Records:
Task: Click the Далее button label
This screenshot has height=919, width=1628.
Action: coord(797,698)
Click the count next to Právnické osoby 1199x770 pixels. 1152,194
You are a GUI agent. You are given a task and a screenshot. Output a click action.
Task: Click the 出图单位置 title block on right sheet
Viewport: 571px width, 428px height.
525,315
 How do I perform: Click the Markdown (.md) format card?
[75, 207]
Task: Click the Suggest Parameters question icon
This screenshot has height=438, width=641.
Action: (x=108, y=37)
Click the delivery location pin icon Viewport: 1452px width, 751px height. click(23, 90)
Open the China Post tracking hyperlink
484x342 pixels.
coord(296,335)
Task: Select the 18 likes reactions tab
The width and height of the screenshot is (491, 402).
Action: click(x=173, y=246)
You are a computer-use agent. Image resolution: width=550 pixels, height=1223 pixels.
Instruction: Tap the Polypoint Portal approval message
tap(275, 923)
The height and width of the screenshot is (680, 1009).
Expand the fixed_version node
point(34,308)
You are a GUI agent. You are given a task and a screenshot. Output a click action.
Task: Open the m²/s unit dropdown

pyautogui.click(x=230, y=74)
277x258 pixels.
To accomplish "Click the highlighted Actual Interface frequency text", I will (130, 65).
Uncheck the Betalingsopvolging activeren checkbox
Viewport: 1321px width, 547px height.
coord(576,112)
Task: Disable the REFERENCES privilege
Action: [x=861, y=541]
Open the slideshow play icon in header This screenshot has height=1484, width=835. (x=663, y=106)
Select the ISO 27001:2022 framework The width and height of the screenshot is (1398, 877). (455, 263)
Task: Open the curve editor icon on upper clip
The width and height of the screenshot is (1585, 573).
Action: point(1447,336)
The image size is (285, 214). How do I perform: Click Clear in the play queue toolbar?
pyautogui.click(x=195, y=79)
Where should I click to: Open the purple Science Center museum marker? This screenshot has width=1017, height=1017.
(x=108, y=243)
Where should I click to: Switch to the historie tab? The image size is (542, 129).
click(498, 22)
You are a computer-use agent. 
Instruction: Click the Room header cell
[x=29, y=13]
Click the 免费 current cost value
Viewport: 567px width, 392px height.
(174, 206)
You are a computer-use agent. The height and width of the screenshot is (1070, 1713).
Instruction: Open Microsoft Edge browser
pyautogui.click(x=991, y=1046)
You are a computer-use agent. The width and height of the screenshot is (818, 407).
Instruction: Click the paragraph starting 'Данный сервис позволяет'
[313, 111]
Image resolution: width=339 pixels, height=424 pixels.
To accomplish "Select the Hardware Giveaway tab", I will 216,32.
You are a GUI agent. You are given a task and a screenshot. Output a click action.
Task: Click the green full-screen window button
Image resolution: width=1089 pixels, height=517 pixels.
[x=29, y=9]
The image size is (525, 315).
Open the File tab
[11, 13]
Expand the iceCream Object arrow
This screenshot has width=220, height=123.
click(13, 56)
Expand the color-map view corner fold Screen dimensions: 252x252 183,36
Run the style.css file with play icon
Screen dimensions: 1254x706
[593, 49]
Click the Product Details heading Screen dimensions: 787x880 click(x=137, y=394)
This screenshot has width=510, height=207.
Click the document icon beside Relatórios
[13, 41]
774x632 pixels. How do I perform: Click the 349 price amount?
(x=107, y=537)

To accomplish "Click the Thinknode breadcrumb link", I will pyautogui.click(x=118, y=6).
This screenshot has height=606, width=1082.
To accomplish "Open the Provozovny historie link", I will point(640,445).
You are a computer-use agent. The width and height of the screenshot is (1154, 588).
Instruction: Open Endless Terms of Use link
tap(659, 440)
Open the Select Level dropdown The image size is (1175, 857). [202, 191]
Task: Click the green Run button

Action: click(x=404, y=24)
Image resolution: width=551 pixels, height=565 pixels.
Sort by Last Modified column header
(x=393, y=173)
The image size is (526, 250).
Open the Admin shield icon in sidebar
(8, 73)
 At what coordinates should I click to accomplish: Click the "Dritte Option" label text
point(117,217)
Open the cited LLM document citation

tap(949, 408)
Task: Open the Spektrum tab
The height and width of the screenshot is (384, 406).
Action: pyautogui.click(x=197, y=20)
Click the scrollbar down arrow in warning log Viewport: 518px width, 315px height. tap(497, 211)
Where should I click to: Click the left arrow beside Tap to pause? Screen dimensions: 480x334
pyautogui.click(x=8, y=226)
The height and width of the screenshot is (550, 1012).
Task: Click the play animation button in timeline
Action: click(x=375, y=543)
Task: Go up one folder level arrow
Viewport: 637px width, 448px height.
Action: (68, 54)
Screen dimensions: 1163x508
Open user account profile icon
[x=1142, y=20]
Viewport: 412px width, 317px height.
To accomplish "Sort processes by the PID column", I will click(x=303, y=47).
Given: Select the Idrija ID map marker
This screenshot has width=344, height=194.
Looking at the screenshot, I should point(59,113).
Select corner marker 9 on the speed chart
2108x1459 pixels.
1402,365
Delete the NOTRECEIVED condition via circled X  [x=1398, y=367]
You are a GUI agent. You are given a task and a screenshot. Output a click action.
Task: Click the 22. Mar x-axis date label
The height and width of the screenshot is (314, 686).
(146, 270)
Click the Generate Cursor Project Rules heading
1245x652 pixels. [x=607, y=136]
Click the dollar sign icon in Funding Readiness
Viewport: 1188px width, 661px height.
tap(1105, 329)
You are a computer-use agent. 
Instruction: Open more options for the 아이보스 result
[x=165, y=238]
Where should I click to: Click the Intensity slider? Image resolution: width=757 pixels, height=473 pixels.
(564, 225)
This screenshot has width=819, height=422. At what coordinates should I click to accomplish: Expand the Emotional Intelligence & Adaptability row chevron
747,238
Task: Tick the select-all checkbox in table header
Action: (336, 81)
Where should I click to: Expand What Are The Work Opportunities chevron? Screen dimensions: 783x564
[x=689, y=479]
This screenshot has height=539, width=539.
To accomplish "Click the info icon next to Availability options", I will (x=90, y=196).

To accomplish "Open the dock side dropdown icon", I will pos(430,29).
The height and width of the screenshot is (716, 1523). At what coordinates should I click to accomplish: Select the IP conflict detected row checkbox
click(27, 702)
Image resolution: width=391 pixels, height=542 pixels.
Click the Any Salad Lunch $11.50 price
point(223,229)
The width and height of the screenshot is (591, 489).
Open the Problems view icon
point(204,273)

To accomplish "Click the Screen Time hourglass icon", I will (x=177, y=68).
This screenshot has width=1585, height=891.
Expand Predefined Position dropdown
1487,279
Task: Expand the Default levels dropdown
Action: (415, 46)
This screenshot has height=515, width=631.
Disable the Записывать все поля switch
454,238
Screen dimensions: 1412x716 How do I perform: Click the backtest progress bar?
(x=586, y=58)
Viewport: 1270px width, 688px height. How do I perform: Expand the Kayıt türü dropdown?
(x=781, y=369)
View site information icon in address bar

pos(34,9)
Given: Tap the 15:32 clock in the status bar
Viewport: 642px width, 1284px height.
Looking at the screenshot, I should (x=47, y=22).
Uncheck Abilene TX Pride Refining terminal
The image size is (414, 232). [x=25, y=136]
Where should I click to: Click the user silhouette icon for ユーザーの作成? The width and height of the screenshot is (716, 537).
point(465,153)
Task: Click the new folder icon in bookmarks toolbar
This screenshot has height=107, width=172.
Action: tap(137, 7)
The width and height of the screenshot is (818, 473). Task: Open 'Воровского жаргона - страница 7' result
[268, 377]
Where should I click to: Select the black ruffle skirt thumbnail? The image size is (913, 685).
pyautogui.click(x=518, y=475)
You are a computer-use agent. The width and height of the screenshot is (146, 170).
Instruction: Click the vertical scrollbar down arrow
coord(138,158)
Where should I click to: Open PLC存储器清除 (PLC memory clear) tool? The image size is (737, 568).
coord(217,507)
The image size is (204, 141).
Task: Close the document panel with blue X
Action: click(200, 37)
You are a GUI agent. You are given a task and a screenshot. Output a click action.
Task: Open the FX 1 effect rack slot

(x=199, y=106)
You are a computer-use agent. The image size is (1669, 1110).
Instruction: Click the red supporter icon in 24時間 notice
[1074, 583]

> _WRITTEN INSTRUCTION_
Copy out everything in the material from the line containing "is (146, 170)." down to the end, with no changes.

> _SOLVED PROBLEM_
You are a computer-use agent. The width and height of the screenshot is (146, 170).
Instruction: Click the vertical scrollbar down arrow
coord(138,158)
Where should I click to: Open PLC存储器清除 (PLC memory clear) tool? The image size is (737, 568).
coord(217,507)
The image size is (204, 141).
Task: Close the document panel with blue X
Action: click(200, 37)
You are a GUI agent. You are given a task and a screenshot. Output a click action.
Task: Open the FX 1 effect rack slot

(x=199, y=106)
You are a computer-use agent. The image size is (1669, 1110).
Instruction: Click the red supporter icon in 24時間 notice
[1074, 583]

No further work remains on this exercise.